**EXCERPTED TEXT:**
──────────

We also have something called percentage cost depletion that allows an independent producer that doesn't produce that much to further reduce what their obligations are going to be, because it effectively is subsidizing that upfront investment costs. And a lot of these really are focused on allowing you to put more of your investment costs in the current tax year and give you the value now as opposed to spreading it out over time. And it is fairly distinctive from most of the provisions that would apply to other kinds of capital investment in the US economy by businesses.
And that's why if it were sort of a level playing field across everybody, we wouldn't think it would be distorting investment from one industry to another one. We might not think of it necessarily as a subsidy, but it is something that is favored for this industry. The one other thing that I would say that's come up more recently in the discussion about how we think about tax policy in the United States relative to tax policy in other countries and how do we think about taxable income that is US-based or foreign based, is there have been some proposals by the Biden administration this year to change the way we would think about the tax liabilities of foreign income from oil and gas companies.
And this gets into another area that some people think is a category of subsidies. If you count this as a subsidy, it might triple the estimate of what we subsidized through the tax code, what I said earlier, that's on the order of $3 billion to $5 billion a year. But that gets into a large debate that we're going to have about how we can have a more consistent approach to corporate taxation around the world, which is something that the Secretary of the Treasury has been leading over the course of this year.
So I don't want to spend too much time getting into that, because then we get into the weeds of international tax policy, but it is another one of these dimensions because they are a big player. Of course, many of these oil and gas companies are big players around the world. And this question about how we think about their taxable income from these resources that they develop in other parts of the world may be covered in the future by the IRS.
Kristin Hayes: Interesting. Well, I really appreciate your reminding us though that particularly for oil, this is an international market and there are international players and that's something to be considered as we're talking about this. One more question for you, if you will, which is about who pays for these subsidies. We're talking, and you've given us a sense of magnitude of what we're talking about here. But I imagine some of this is paid for by consumers at, for example, the gasoline pump, some of it's paid for by the federal government, but I'm not really sure how to think about that. So who pays?

──────────

**DATASET EXTRACT:**
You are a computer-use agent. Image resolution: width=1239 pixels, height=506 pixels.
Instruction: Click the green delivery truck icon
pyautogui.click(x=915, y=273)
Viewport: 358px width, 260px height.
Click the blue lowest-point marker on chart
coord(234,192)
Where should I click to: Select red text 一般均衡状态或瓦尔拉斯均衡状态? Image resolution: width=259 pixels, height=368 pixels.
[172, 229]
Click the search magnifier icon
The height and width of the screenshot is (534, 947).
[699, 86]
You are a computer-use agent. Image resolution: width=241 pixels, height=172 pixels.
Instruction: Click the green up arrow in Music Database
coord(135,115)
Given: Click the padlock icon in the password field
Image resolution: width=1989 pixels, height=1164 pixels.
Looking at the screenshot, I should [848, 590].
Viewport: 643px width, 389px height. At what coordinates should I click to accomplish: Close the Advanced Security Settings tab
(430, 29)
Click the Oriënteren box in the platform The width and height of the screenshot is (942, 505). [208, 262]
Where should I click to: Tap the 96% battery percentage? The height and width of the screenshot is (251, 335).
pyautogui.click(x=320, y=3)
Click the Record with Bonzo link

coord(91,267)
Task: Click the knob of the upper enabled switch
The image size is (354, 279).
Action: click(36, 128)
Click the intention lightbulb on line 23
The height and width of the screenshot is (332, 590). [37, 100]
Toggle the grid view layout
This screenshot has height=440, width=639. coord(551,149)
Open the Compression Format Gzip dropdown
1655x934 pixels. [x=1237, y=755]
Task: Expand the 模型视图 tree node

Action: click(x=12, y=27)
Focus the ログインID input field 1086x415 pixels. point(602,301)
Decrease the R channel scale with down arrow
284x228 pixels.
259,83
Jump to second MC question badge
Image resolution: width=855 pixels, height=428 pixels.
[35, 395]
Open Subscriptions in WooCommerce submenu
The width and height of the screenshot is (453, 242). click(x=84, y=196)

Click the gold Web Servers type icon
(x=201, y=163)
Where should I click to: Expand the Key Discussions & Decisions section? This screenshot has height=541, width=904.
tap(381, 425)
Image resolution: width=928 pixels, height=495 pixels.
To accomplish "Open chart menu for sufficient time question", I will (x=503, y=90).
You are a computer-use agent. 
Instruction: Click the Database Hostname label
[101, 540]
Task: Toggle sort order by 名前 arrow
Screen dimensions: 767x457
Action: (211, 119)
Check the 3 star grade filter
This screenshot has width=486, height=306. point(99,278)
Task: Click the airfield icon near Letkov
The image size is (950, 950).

──────────

**TASK INSTRUCTIONS:**
From the oil and gas tax transcript above, quote word for word the part from "So I don't want" to "by the IRS.".

**SOLUTION:**
So I don't want to spend too much time getting into that, because then we get into the weeds of international tax policy, but it is another one of these dimensions because they are a big player. Of course, many of these oil and gas companies are big players around the world. And this question about how we think about their taxable income from these resources that they develop in other parts of the world may be covered in the future by the IRS.